7.13
Idea. After each throw you may pick any value 1–6, then—if the square reached is the mouth of a chute or the foot of a ladder—you are forced to its other end. Hence a move is a directed edge
i → g(i+k) for every k∈{1…6}, where g(x) returns the square at the bottom/top of a chute/ladder whose entry is x (or x itself if none).
With all edges having equal cost (1 throw) the problem is the single-source shortest-path problem on an unweighted graph; breadth-first search (BFS) yields the answer in O(n) time and O(n) space.
Pseudocode (0-based squares for brevity, so finish is n-1):
function min_throws(n, jump): # jump[i] = destination of chute/ladder starting at i, or i
dist = array(n, ∞)
dist[0] = 0
Q = queue()
Q.push(0)
while not Q.empty():
v = Q.pop()
if v == n-1: return dist[v] # reached last cell
for k in 1..6:
w = v + k
if w < n:
w = jump[w] # forced ride on chute/ladder
if dist[w] == ∞:
dist[w] = dist[v] + 1
Q.push(w)
return -1 # unreachable (never happens in a legal board)
Explanation.
1. Pre-compute jump in O(n).
2. BFS scans each square once and inspects up to 6 edges, so total time O(6n)=O(n); the queue and distance array need O(n) memory.

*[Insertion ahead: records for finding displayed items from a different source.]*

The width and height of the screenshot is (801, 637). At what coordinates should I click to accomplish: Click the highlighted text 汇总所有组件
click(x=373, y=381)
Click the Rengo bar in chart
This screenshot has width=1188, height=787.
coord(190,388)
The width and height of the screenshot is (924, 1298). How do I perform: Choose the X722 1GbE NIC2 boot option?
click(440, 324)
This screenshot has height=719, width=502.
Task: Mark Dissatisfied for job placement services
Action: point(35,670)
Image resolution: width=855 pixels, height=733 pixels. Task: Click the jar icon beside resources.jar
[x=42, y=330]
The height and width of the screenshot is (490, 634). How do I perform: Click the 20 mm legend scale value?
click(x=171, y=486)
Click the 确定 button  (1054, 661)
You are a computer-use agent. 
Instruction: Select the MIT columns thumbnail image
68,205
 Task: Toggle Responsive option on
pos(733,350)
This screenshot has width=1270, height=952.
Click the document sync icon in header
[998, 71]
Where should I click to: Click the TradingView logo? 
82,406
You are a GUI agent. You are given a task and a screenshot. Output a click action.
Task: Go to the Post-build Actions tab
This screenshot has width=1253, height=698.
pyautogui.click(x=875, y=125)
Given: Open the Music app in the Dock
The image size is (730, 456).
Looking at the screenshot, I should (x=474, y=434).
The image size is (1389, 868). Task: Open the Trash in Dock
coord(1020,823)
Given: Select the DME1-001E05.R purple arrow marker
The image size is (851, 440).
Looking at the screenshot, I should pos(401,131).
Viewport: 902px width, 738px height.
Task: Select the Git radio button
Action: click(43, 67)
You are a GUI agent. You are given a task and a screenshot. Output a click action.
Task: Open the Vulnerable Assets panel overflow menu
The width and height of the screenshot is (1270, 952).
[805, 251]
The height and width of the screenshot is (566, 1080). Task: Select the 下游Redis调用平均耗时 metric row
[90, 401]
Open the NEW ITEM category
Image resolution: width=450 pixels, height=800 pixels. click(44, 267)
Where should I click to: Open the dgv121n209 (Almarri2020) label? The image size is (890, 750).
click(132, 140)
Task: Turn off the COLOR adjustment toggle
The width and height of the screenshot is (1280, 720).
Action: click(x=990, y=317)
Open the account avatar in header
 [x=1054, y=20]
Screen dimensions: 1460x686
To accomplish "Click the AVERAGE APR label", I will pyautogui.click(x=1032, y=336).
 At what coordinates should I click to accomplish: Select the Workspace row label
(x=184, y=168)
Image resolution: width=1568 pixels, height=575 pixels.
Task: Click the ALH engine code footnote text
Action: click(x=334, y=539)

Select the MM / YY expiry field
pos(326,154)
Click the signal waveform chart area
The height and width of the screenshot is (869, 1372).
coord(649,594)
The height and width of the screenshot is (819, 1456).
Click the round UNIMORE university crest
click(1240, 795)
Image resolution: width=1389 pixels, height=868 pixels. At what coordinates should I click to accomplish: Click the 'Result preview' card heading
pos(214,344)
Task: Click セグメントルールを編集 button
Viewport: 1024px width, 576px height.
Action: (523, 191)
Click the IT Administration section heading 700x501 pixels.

3. When the exit square n-1 is popped, its distance is the minimal number of throws because BFS explores states in increasing throw count.
Optional Python snippet (straightforward translation):
from collections import deque
def min_throws(n, chutes_ladders):
jump = list(range(n))
for a, b in chutes_ladders: # pairs (mouth/base, destination)
jump[a-1] = b-1 # convert to 0-based
inf = n+1
dist = [inf]*n
dist[0] = 0
q = deque([0])
while q:
v = q.popleft()
if v == n-1:
return dist[v]
for k in range(1,7):
w = v+k
if w < n:
w = jump[w]
if dist[w] == inf:
dist[w] = dist[v]+1
q.append(w)
return -1
This algorithm outputs the minimum possible number of rigged dice throws required to reach square n.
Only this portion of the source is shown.